> _BRIEF_: Render the lines between the one containing "You are a GUI" and the one containing "pos(27,259)", inclusive, as a Markdown table with the columns Row and Line, leaving out any blank lines.

> _PROVIDED DATA_:
- - - - - - -

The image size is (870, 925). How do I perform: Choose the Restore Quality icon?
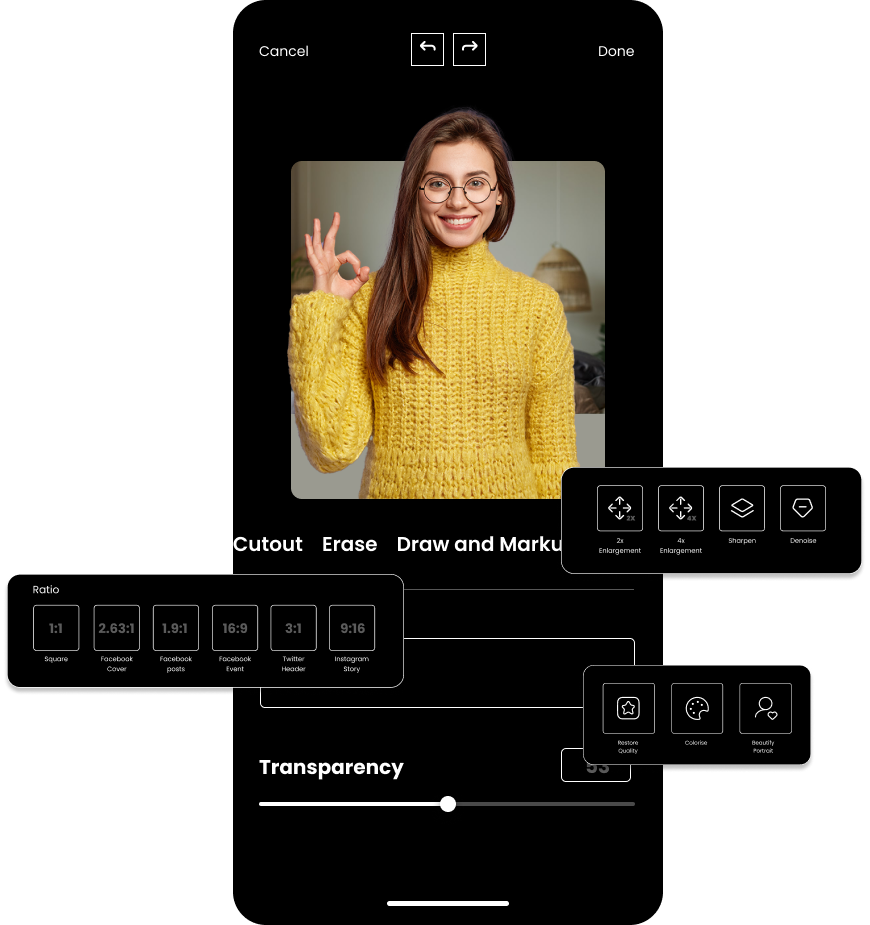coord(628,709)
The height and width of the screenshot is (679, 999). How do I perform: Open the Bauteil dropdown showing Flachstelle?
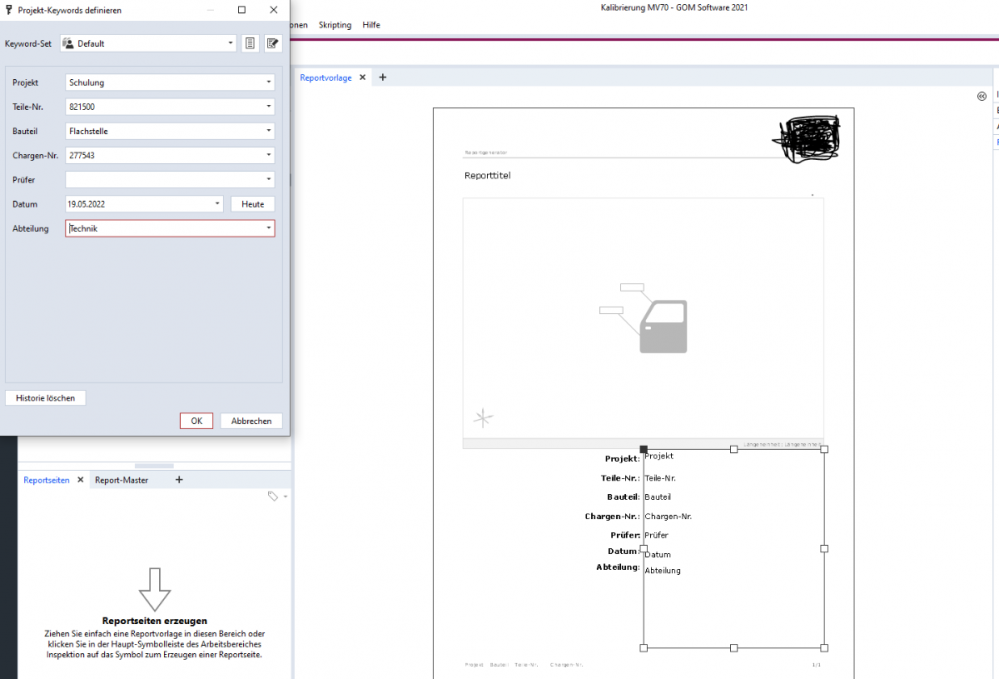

- - - - - - -

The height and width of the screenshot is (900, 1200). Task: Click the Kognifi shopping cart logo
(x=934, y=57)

- - - - - - -

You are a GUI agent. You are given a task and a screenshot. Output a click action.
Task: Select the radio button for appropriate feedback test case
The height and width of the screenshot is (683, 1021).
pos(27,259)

- - - - - - -

> _REPLY_:
| Row | Line |
|---|---|
| 1 | You are a GUI agent. You are given a task and a screenshot. Output a click action. |
| 2 | Task: Select the radio button for appropriate feedback test case |
| 3 | The height and width of the screenshot is (683, 1021). |
| 4 | pos(27,259) |